Reference: http://www.cebm.net/index.aspx?o=5653
- OCEBM Table of Evidence Working Group = Jeremy Howick, Iain Chalmers (James Lind Library), Paul Glasziou, Trish Greenhalgh, Carl Heneghan, Alessandro Liberati, Ivan Moschetti, Bob Phillips, Hazel Thornton, Olive Goddard and Mary Hodgkinson
Version Oxford 2008
The Oxford Centre for Evidence-Based Medicine (OCEBM) 2008 Levels of Evidence is an earlier framework designed to categorize the quality of medical evidence based on study design and reliability. Like the 2011 update, it was created to help clinicians assess the strength of evidence when making healthcare decisions. The 2008 version ranks evidence according to study type.
The 2008 levels are organized from Level 1 (highest quality) to Level 5 (lowest quality).
Level Therapy / Prevention, Aetiology / Harm
1a SR (with homogeneity) of RCTs
1b Individual RCT (with "narrow Confidence Interval”)
1c All or none
2a SR (with homogeneity) of cohort studies
2b Individual cohort study (including low quality RCT; e.g., <80% follow-up)
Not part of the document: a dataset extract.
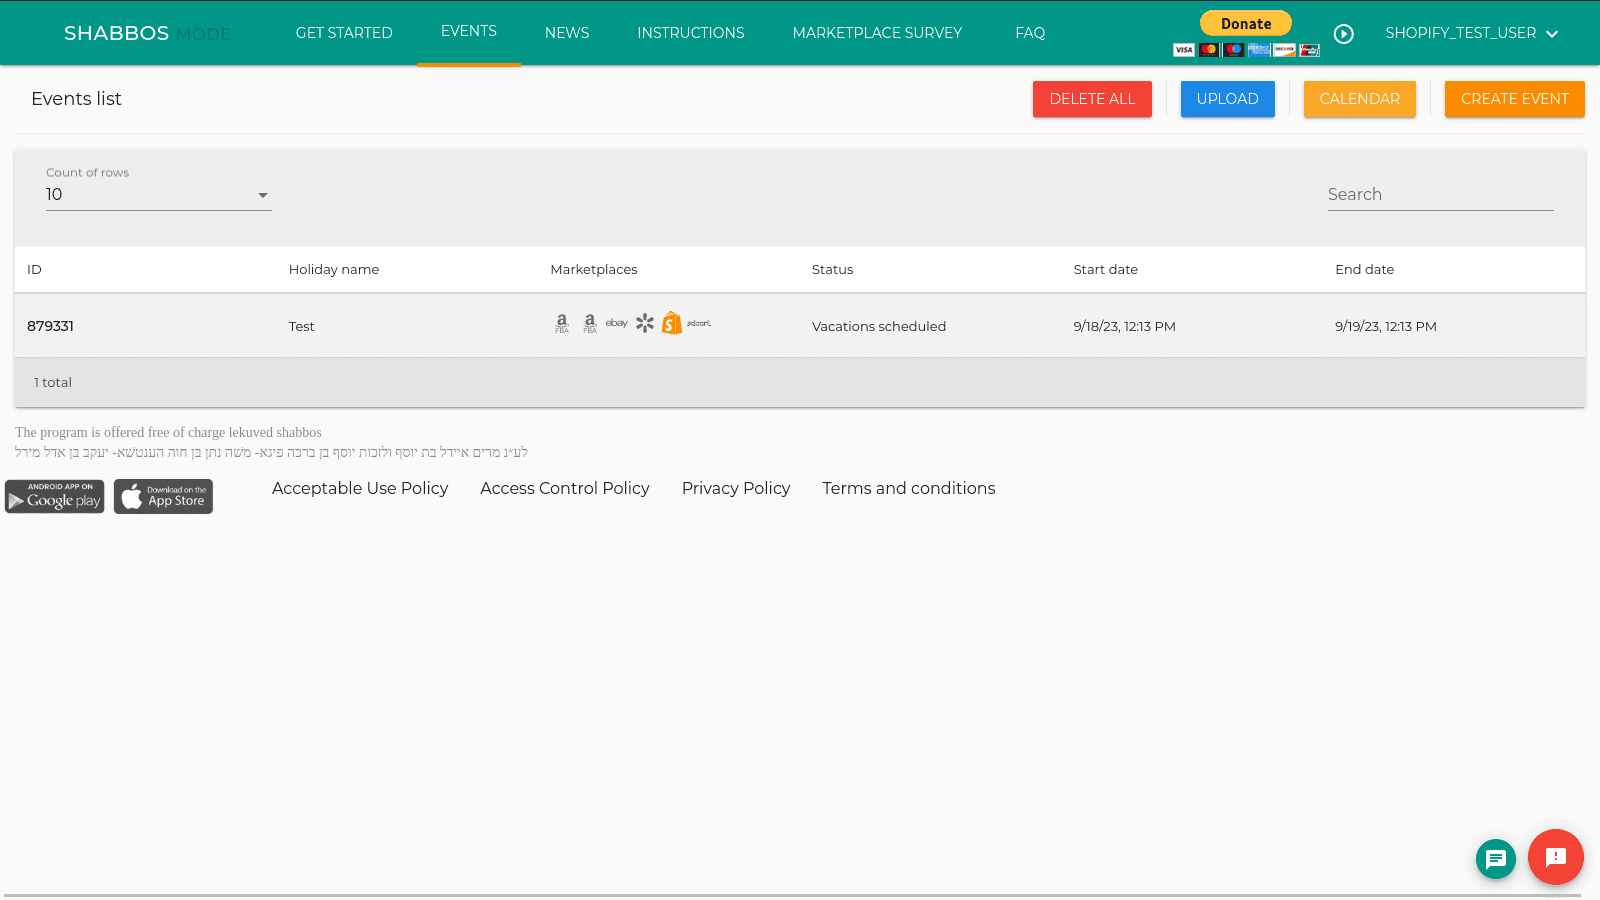
Task: Open the Google Play store badge
Action: [55, 496]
2c “Outcomes” Research; Ecological studies
3a SR (with homogeneity) of case-control studies
3b Individual Case-Control Study
4 Case-series (and poor quality cohort and case-control studies)
5 Expert opinion without explicit critical appraisal, or based on physiology, bench research or “first principles”
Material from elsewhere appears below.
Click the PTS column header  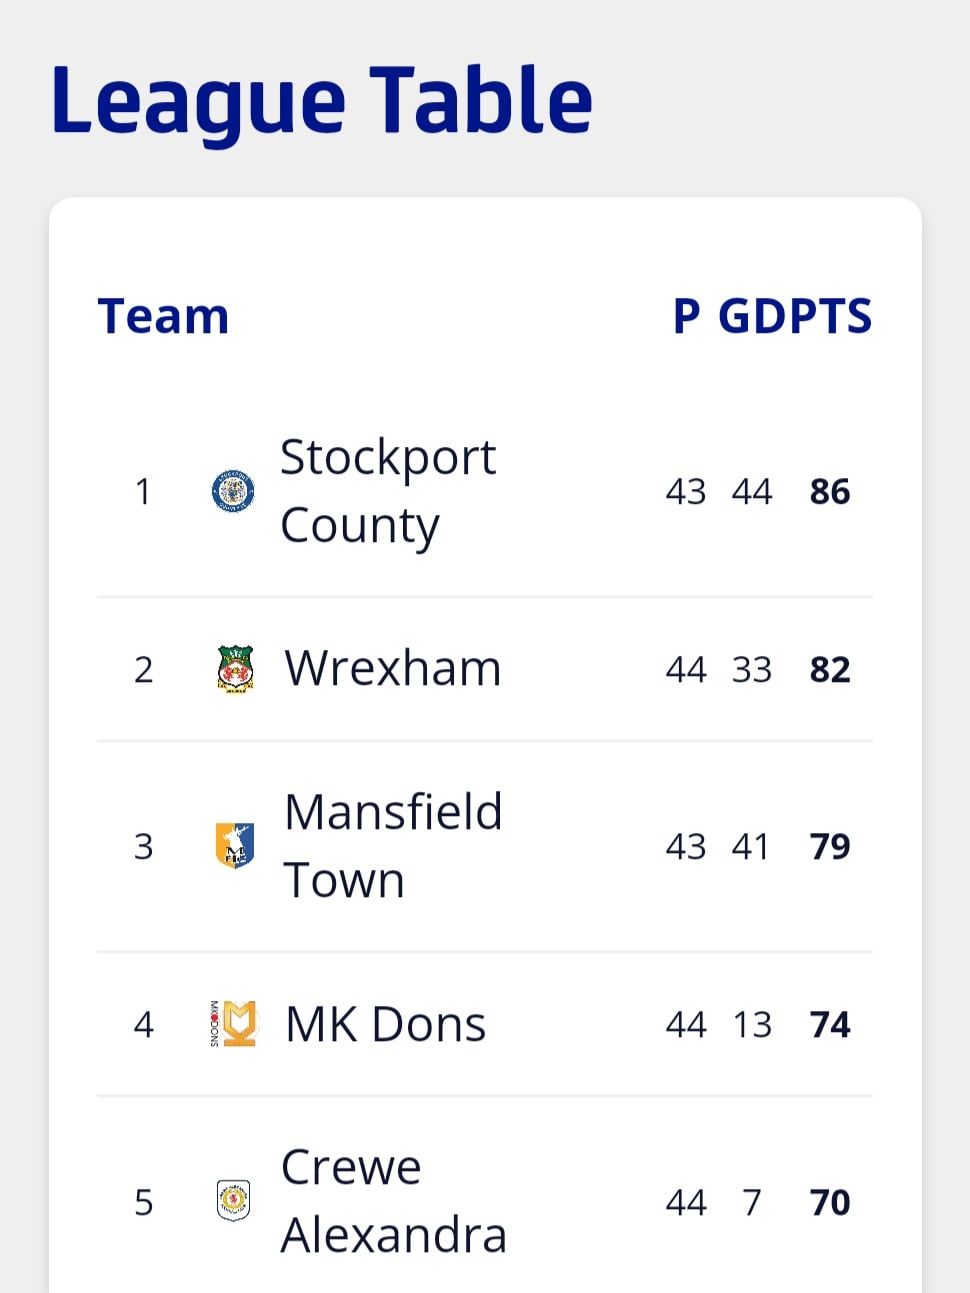tap(825, 316)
Reference: Produced by Bob Phillips, Chris Ball, Dave Sackett, Doug Badenoch, Sharon Straus, Brian Haynes, Martin Dawes since November 1998. Updated by Jeremy Howick March 2009.
Cochrane RoB Tool 2.0.
The Cochrane Risk of Bias Tool 2.0 (RoB 2.0) is an updated tool developed by the Cochrane Collaboration to assess the risk of bias in randomized controlled trials (RCTs). It is part of the Cochrane Handbook for Systematic Reviews of Interventions and is used to evaluate the methodological quality of studies included in systematic reviews.
Focus on Specific Domains
RoB 2.0 evaluates five key domains that could introduce bias in RCTs:
- Randomization process: Assessing how participants were randomly assigned to groups.
- Deviations from intended interventions: Considering whether participants received the interventions they were assigned to.
- Missing outcome data: Evaluating how missing data were handled and its impact on results.
- Measurement of the outcome: Checking if the outcome measurements were conducted in a way that minimized bias.
- Selection of the reported result: Assessing whether the results reported were pre-specified and consistent with the planned analysis.
Rating each domain
Each domain is rated as:
- Low risk of bias
- Some concerns
- High risk of bias
Purpose and Importance
The tool encourages reviewers to consider the context of the study and the potential impact of bias on the study's findings. It can be used for various types of outcomes (e.g., dichotomous, continuous) and different intervention types. By systematically assessing the risk of bias in included studies, reviewers can better determine the reliability of the findings and make informed conclusions about the effectiveness of interventions.